Ну — да, я завидую Толстому, а также Будде, Шекспиру, Христу, Сократу, Ньютону и многим другим, коих Бог одарил силами, мне не данными!.. И дай Бог, чтобы у всех была такая зависть, чтобы все добивались от своей жизни такого же значения и такой же силы, какие были у этих великанов человечества… Дай Бог, чтобы каждый человек стремился быть господином жизни, а не удовлетворялся скромной участью раба, за которого думают, страдают, творят и совестятся другие!..
Я думаю, что Толстой завидовал, не мог не завидовать Христу, взошедшему на Голгофу, когда он сам не мог справиться с кучкой ничтожных людей, портивших его жизнь, искажавших его дело, толкавших его на компромиссы со своей совестью. Я думаю, что Толстой завидовал силе Христа, покорившего мир. И я думаю, я должен думать, что Толстой мечтал быть равным Христу и Будде, не говорил — куда нам! — ибо, если бы перестал завидовать, перестал стремиться стать равным, то пал бы и умер духовно в самоуничтожении… Отсутствие такой зависти — примирение со своим ничтожеством.
Но это не та зависть, в которой обвиняли меня, говоря, что я завидую чину первого писателя земли русской. Я не могу питать такой зависти, ибо мне, как крайнему индивидуалисту, дороже всего мое собственное место, и я думаю, что свет велик достаточно, чтобы один человек не мешал другому сделать то, что он хочет и может.
Великие люди мешают только ничтожным. Только лакею кажется, что, не будь барина, он сам стал бы таким же барином… и при этом именно таким же, а не другим, ибо своего, внутреннего барства у него нет, и нужен ему чужой наряд, шуба с барского плеча.
_____Страшно глубоко меня трогала жизнь Толстого и взволновала его смерть. Именно потому, что я понимал грандиозность его жизни, я с искренним трепетом ждал его смерти: как умрет Лев Толстой… И именно потому я не стал проливать дешевых слез над его гробом, а постарался по мере сил и по крайнему разумению серьезно и глубоко разобраться в его жизни и смерти.
Пусть я был слишком резок, слишком горяч… Но сказано: «О, если бы ты был холоден или горяч, но ты только тепел, и за это изблюю тебя из уст моих…»
ЖЕЛЕЗНОЕ КОЛЬЦО ПУШКИНА
Татарщина не прошла даром русскому народу.
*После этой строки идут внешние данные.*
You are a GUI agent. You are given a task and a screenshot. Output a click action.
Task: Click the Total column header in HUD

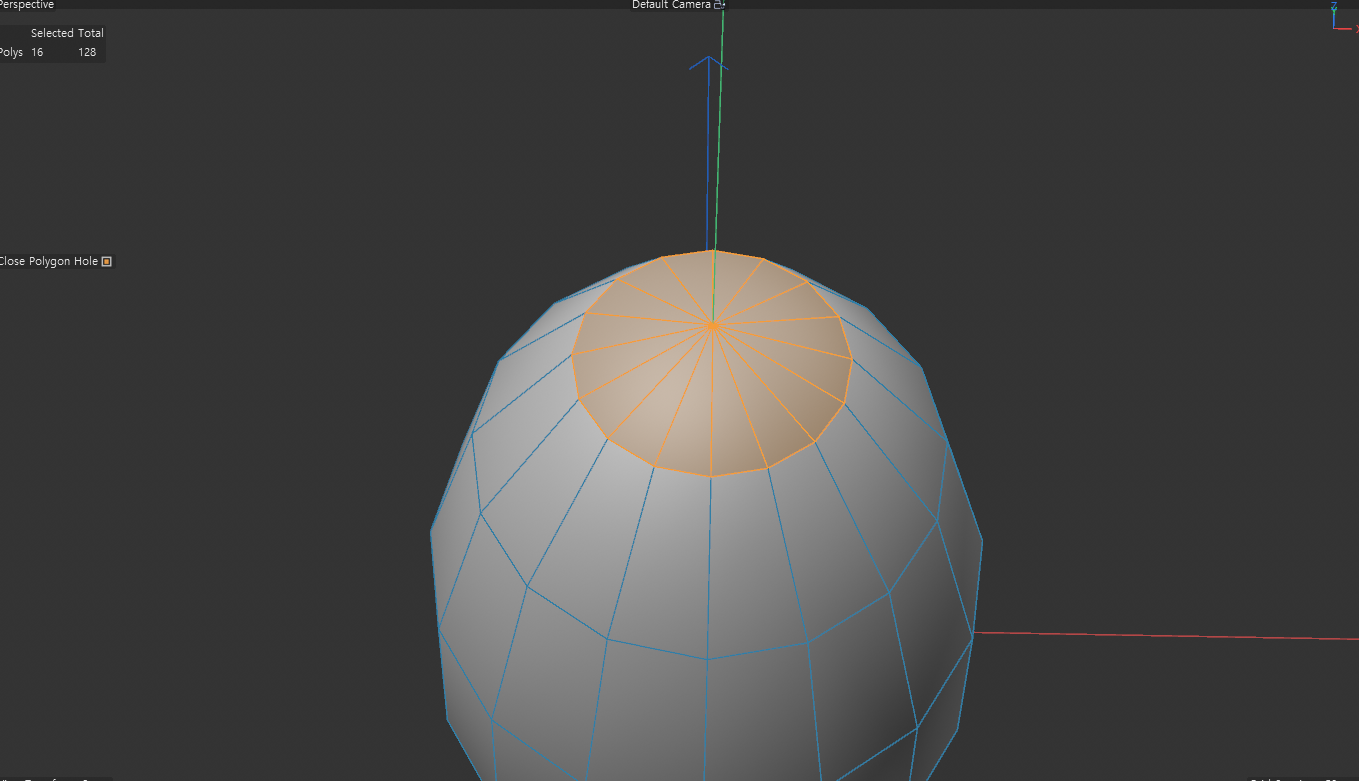click(x=91, y=33)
Два века на наших полях простоял стан великого кочевого народа, и когда кочевники ушли, на земном шаре, как после ярмарки в поле, осталось место, покрытое соломой и навозом, изрытое ямами, утыканное кольями, сожженное кострами и вытоптанное конскими копытами. И там, где когда-то росла свежая, буйная трава степи, поднял голову пыльный бурьян. Выросло крепостное право. Оно не могло не вырасти, ибо рабский навозный дух глубоко впитался в землю.
Пышно разросся бурьян. Полнарода превратилось в рабов, рабский дух отравил жизнь, обескровил великий, хотя бы по своей громадности, народ.
Но прошли времена. С новою весной начала робко пробиваться молодая зеленая трава. Задыхаясь в рабстве, разлагаясь, страна дошла до пределов отчаяния и скорби, и внизу, под почвой, началась разрушительная работа, началось всенародное брожение. Подготовлялся стихийный взрыв, страшный народный бунт, всероссийская пугачевщина. Было очевидно, что еще два-три десятка лет, и разразится ужасающая катастрофа, хлынет кровавая река, которая смоет всю плесень рабства, омоет душу народную, и она наконец встанет во весь рост, сильная, страшная и свободная.
Увы, этого не случилось.
Если дозревающий нарыв заклеить липким пластырем, — гной, не находя естественного выхода, рассосется по всему организму и отравит его тысячами болезней. По условиям горькой действительности я не могу здесь говорить о тайных и настоящих причинах того, что произошло, но несомненно, что 19 февраля только вогнало болезнь внутрь.
Оно наложило пластырь на страшную рану, вогнало гной в глубину жизни и мало-помалу отравило ядом холопства все русское общество.